However, the manual reconstruction of up to 30 catheter tubes is a time-consuming process. Kallis et al. state that manual reconstructions on average take up to 139 ± 47 seconds(s) per catheter. They also observed an interobserver variability of 0.6 ± 0.35 millimeter (mm) in terms of mean Euclidean distance between two experienced medical physicists and the autoreconstruction approach proposed by [8], thus, yielding reproducible and reliable reconstructions [6]. Similar findings were proven by Milickovic et al. in 2001 [10]. The insufficient amount of ground truth catheter trace positions as well as blurry CT imaging quality make it hard to reliably and accurately reconstruct DPs. Hence, this suggests further research to conducting automated reconstruction approaches [10].

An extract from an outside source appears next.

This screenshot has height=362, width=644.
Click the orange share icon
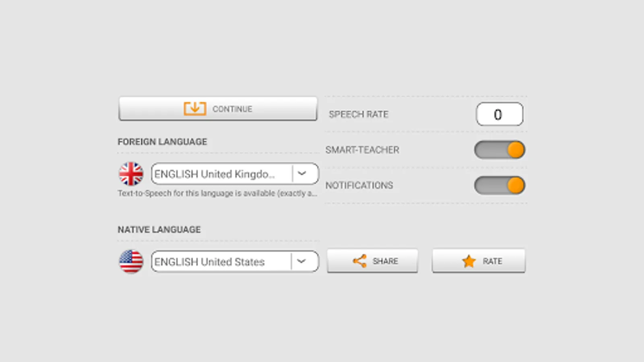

In the last 20 years, mainly two different catheter auto-reconstruction approaches were proposed. Both techniques aim to minimize the error of implant geometries, thus, improve optimal dose coverage as well as drastically reduce reconstruction times. Milickovic et al. developed an automated catheter reconstruction algorithm based on analyzing post-implant CT data [8, 10]. However as stated by Kallis et al., CT based treatment planning in multi-catheter iBT highly depends on image quality. Due to patient movements, artifacts, as well as acquisition noise, automatically extracted DPs have to be corrected by manual intervention which increases reconstruction times [6]. As introduced by Zhou et al. in 2013, electromagnetic tracking (EMT) became a promising alternative compared to CT based auto-reconstruction [11]. Further analysis has proven that EMT is applicable to iBT as this technique of localizing dwell positions in iBT offers sparse, precise, and sufficiently accurate dose calculations [12]. Reducing uncertainties including measurement noise is investigated by postprocessing of sensor data by particle filters. In their work, a mean error of 2.3 mm between clinically approved plan and reconstructed DPs has been reported [13]. Although tracking multi-catheter positions in iBT based on EMT offers imaging artifact independent and fast results, the performance of EMT systems depends heavily on system configurations, e.g. the distance between CT table and patient bed. The error drastically increases from approximately 1 to 4 mm when decreasing the table/bed distance [12].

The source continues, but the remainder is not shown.